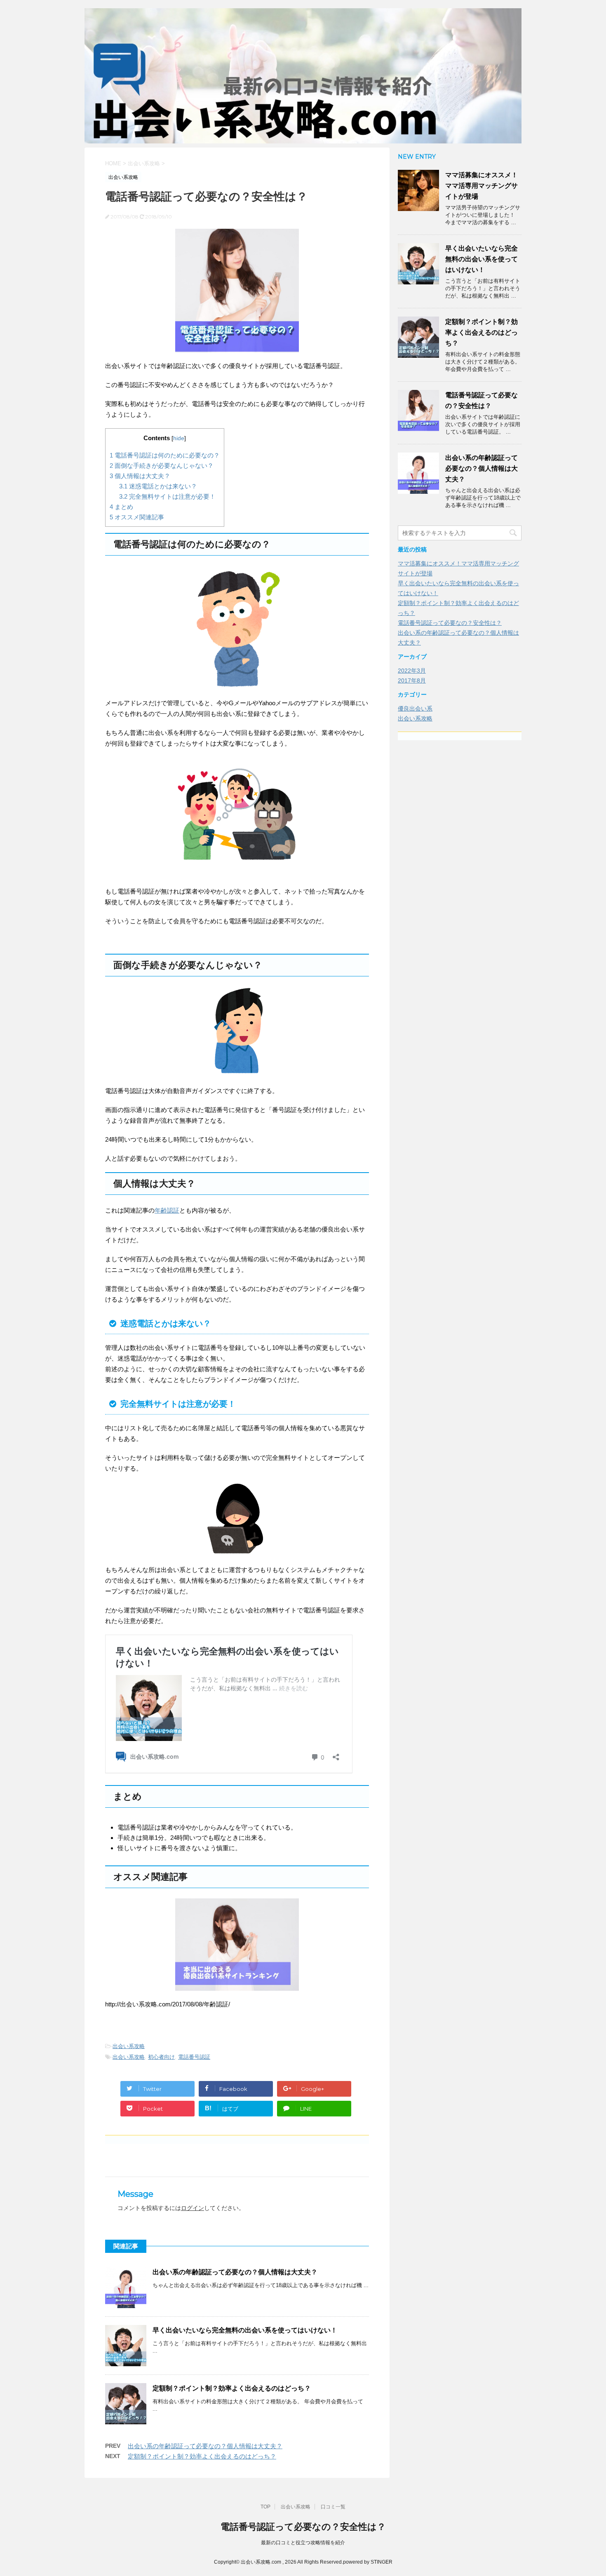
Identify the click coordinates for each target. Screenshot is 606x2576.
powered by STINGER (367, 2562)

* * *

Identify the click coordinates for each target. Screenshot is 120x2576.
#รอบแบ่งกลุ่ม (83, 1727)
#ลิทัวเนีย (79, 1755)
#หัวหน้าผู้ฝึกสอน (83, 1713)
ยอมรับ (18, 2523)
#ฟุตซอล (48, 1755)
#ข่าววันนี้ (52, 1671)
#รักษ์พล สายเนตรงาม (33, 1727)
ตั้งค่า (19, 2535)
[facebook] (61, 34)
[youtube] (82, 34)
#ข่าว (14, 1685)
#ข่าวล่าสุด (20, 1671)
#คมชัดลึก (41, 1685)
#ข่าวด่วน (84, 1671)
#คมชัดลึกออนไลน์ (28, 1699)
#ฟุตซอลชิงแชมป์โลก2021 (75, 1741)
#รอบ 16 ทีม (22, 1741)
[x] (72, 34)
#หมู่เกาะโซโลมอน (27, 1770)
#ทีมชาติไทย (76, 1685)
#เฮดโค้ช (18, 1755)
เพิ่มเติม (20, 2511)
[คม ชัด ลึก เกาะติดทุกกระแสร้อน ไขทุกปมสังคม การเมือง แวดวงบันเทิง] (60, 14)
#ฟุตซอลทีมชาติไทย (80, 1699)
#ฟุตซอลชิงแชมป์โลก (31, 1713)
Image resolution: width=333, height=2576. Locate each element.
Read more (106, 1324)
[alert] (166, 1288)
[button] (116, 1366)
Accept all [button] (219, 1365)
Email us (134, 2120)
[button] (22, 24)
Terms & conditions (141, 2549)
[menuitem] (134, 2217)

### WORK ITEM
The expected answer is an exact copy of the lines above, beginning at the line with "Screenshot is 606x2576." and ending at the line with "powered by STINGER (367, 2562)", with both ends in.

### ANSWER AREA
Identify the click coordinates for each target. Screenshot is 606x2576.
powered by STINGER (367, 2562)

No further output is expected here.